● Given instruction
Reproduce the records from the line with "Task: Click the only" through the line with "Action: click(89, 370)", changing "tile" to "square" and keeping all else the same.
::: Material for this exercise :::
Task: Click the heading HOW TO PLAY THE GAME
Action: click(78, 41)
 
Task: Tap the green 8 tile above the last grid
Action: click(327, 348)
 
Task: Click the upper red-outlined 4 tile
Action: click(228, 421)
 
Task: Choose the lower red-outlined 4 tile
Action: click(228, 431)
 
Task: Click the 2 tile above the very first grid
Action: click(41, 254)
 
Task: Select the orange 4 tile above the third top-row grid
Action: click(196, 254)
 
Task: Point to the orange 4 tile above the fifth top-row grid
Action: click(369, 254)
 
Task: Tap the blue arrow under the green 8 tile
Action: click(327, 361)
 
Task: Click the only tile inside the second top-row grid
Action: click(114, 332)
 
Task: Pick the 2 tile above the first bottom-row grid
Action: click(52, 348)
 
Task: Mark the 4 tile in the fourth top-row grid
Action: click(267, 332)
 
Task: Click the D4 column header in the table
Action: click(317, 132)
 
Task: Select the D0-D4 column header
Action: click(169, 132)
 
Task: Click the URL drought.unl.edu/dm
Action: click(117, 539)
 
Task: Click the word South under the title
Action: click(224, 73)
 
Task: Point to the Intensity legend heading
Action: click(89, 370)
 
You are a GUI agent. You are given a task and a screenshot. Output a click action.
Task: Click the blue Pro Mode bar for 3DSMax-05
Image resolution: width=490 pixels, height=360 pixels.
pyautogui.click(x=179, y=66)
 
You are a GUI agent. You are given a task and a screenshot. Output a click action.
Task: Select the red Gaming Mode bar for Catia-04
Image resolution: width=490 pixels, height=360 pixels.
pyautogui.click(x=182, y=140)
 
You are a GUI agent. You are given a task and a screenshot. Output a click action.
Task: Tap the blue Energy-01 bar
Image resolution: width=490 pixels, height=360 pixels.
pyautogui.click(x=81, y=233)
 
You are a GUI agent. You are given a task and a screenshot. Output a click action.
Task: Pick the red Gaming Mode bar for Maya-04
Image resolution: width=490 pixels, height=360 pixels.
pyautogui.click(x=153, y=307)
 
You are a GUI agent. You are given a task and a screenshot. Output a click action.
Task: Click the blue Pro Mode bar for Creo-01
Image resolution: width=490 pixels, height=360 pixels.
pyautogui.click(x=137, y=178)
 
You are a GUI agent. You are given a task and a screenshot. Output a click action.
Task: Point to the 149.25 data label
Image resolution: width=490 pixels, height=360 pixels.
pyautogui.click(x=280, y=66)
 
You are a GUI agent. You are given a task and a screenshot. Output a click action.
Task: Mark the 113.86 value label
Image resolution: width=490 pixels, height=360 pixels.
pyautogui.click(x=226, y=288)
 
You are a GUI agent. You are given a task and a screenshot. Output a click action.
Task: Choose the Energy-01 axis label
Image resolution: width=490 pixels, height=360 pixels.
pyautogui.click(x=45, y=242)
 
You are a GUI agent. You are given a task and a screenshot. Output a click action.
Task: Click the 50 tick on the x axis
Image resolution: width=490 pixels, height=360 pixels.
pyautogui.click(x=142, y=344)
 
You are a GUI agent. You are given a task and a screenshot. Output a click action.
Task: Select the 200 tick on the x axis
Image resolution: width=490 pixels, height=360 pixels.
:::
● Solution for this task
Task: Click the only square inside the second top-row grid
Action: click(114, 332)
 
Task: Pick the 2 square above the first bottom-row grid
Action: click(52, 348)
 
Task: Mark the 4 square in the fourth top-row grid
Action: click(267, 332)
 
Task: Click the D4 column header in the table
Action: click(317, 132)
 
Task: Select the D0-D4 column header
Action: click(169, 132)
 
Task: Click the URL drought.unl.edu/dm
Action: click(117, 539)
 
Task: Click the word South under the title
Action: click(224, 73)
 
Task: Point to the Intensity legend heading
Action: click(89, 370)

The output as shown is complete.